2つのチャンピオンシップを連覇、POY首位へ
木原のPOY首位浮上は、イベント#17の$10,000 2-7ローボール・ドローとイベント#23の$10,000セブンカード・スタッド・チャンピオンシップでの連覇に端を発する。この2つの優勝で獲得した1,400ポイント以上が、POYレースの様相を一変させた。シリーズ開幕前はPOYレースに名前すら挙がっていなかった彼が、連覇によって一気にトップに躍り出たのである。前年のPOYチャンピオンであるショーン・ディーヴ(Shaun Deeb)は、WSOPヨーロッパでのポイントを基にシリーズ前は首位に立っていたが、現在は5位圏外に押し出されている。シリーズ終盤、POYレースの追撃戦はさらに激しさを増す見込みだ。
引退も視野にいた44歳、今夏のWSOPで歴史を刻む
木原は、今夏のラスベガスへ向かう前に、事実上の引退を考えていたことを明かした。2012年に日本人選手として初のWSOPブレスレットを獲得して以来、2つ目のブレスレット獲得までには5,103日を要した。しかし、2つ目を獲得してからわずか3日後に3つ目も手中に収め、WSOPの歴史に再びその名を刻んだ。2つの$10,000チャンピオンシップイベントを同じシリーズで連続優勝したのは、WSOP史上、ドイル・ブランソン、スチュー・アンガー、グレッグ・レイマー、ジョージ・ダンザー、ジェイソン・メルシエに次ぐ6番目の快挙であった。

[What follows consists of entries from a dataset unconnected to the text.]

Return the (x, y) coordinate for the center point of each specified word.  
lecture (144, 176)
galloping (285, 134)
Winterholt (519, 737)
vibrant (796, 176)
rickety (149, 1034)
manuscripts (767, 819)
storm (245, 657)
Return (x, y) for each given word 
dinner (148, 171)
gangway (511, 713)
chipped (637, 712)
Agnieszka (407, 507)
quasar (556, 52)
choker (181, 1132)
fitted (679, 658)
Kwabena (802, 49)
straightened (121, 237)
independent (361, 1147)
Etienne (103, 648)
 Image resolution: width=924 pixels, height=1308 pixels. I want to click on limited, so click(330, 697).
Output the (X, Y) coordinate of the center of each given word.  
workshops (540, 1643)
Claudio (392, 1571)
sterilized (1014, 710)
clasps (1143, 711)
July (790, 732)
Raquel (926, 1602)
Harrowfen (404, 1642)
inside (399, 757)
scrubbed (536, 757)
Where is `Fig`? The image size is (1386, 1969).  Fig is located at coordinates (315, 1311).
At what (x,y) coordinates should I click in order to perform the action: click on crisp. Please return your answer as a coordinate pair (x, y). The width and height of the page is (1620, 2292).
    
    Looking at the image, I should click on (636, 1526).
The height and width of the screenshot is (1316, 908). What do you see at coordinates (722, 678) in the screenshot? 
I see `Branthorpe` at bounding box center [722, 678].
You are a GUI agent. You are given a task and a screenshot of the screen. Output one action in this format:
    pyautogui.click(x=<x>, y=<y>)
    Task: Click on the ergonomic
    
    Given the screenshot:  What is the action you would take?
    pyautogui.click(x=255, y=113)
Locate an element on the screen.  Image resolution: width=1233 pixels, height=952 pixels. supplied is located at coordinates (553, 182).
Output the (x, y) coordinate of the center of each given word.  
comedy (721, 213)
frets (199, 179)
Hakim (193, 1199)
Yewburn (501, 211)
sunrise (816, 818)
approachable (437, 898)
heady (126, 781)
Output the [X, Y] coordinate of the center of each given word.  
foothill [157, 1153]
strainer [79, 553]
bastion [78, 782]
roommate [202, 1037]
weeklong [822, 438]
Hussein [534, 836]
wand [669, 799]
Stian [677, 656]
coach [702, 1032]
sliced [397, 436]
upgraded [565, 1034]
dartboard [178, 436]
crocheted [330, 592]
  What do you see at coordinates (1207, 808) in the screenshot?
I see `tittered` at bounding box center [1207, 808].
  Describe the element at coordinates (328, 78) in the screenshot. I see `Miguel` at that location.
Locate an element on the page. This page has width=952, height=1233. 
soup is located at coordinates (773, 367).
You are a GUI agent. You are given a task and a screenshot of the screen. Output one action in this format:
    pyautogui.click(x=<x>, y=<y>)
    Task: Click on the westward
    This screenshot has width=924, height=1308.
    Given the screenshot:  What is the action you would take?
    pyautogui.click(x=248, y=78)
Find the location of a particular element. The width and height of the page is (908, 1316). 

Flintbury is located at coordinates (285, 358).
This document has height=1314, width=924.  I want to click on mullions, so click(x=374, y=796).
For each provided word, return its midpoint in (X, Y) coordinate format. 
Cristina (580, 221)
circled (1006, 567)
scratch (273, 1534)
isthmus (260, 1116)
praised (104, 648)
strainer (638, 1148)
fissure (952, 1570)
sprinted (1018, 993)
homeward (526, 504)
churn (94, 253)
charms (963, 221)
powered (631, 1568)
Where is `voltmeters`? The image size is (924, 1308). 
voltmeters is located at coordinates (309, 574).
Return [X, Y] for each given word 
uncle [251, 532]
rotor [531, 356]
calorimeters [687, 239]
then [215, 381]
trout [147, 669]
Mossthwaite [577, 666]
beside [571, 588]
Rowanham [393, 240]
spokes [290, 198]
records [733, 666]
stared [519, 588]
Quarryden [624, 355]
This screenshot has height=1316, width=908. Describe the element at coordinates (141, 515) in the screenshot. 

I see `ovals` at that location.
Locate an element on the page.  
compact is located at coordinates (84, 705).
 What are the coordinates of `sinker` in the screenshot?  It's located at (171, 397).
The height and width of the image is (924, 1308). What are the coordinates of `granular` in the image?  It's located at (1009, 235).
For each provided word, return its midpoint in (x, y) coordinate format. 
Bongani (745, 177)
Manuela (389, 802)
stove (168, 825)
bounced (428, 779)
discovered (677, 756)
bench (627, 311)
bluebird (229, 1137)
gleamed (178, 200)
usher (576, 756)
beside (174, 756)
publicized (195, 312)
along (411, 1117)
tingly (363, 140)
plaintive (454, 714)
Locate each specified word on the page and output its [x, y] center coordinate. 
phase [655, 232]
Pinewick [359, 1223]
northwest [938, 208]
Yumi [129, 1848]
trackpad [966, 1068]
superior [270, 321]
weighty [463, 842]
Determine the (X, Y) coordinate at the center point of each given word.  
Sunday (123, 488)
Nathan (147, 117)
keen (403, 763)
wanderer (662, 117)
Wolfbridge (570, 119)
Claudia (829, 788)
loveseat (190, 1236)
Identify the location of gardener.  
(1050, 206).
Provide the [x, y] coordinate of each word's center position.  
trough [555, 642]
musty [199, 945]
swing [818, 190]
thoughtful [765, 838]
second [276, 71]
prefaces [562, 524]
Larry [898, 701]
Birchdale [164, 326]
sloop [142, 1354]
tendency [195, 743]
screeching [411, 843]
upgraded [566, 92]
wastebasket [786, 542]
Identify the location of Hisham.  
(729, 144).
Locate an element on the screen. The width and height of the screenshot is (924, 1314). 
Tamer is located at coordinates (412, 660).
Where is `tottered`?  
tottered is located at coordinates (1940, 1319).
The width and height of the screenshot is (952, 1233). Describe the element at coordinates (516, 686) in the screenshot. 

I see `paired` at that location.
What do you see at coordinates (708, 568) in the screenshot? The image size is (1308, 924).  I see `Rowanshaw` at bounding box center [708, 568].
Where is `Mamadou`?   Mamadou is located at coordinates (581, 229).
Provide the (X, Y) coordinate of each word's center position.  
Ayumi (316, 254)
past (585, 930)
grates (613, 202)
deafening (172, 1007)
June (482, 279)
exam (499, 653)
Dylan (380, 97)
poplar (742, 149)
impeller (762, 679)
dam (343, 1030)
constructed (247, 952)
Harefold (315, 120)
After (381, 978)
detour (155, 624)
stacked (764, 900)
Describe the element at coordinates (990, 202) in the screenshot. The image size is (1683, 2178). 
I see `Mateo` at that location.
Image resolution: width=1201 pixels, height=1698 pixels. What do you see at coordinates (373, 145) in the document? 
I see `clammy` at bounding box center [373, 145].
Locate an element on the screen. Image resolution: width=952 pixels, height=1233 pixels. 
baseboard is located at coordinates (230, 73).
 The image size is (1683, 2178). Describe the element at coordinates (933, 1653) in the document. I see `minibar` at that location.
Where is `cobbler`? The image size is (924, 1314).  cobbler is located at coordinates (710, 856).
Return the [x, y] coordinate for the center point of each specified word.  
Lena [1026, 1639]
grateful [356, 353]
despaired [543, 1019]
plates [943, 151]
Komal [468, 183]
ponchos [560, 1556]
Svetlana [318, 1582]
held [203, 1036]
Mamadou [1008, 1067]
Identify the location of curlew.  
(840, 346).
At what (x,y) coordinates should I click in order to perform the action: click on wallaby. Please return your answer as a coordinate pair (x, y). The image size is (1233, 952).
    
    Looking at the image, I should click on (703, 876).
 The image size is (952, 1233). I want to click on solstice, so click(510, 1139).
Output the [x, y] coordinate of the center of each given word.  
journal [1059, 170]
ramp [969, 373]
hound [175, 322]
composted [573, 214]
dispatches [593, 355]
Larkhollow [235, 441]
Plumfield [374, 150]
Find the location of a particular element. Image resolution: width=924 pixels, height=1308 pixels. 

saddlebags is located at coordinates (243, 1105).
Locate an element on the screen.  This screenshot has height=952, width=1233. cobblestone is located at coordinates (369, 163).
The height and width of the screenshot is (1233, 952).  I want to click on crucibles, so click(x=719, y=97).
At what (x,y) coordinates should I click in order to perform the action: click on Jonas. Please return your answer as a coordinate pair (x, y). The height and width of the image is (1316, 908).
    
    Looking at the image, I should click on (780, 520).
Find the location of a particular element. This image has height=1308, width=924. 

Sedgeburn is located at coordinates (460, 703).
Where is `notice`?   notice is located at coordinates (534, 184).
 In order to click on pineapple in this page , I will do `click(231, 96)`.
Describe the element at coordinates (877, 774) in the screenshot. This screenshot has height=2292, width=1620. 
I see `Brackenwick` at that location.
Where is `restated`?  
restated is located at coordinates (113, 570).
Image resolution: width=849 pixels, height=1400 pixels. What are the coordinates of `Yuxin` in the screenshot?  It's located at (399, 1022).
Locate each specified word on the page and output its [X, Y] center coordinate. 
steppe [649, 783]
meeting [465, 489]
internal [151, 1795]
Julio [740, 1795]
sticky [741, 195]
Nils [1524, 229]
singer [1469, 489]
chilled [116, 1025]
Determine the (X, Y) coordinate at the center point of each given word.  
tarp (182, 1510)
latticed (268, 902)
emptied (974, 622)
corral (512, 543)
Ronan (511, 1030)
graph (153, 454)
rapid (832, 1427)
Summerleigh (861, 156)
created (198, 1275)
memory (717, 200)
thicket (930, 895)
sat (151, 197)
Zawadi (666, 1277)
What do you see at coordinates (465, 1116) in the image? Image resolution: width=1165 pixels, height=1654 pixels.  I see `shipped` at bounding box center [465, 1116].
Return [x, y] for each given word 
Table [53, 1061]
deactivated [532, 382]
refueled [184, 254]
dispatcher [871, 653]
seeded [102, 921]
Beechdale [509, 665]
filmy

優勝直後、「少なくともあと一つブレスレットが必要だ」と語った彼は、ビッグ・オー・チャンピオンシップでその言葉を現実のものにしつつある。
ビッグ・オー Day 2進出、4度目のブレスレットへ挑戦
$10,000ビッグ・オー・チャンピオンシップ(イベント#42)には、Day 1に362人が参加し、132人がDay 2に進出した。木原は405,500チップでDay 2に進み、4度目のブレスレット獲得への挑戦を続けている。ウィリアム・カーカエルト(William Kerkaert、500,500)とチャド・イーヴレッジ(Chad Eveslage、489,000)が上位につけており、前年のチャンピオンであるヴィーラチャイ・ヴォンサイブラナ(Veerachai Vongxaiburana)はDay 1で敗退した。昨年の記録である402エントリーを超える可能性も示唆されており、今大会自体の盛り上がりも期待される。
6位のPOYにチェンシャン・ミャオ、アジア勢の強さが続く
POYレース6位には、中国のチェンシャン・ミャオ(Chenxiang Miao、1,358ポイント)が名を連ねている。ミャオはイベント#2の$5,000 8ハンドで準優勝し、そのポイントを基に上位に食い込んでいる。木原(1位)とミャオ(6位)が名を連ねるPOY上位10名のリストは、今夏のWSOPにおいて、アジア勢が単なる入賞に留まらず、シリーズ全体のレースにおいても存在感を発揮していることを示している。イベントの半分以上が残るシリーズで、木原がPOYのタイトルまで獲得できるのかが、今夏最も興味深いストーリーラインとなるだろう。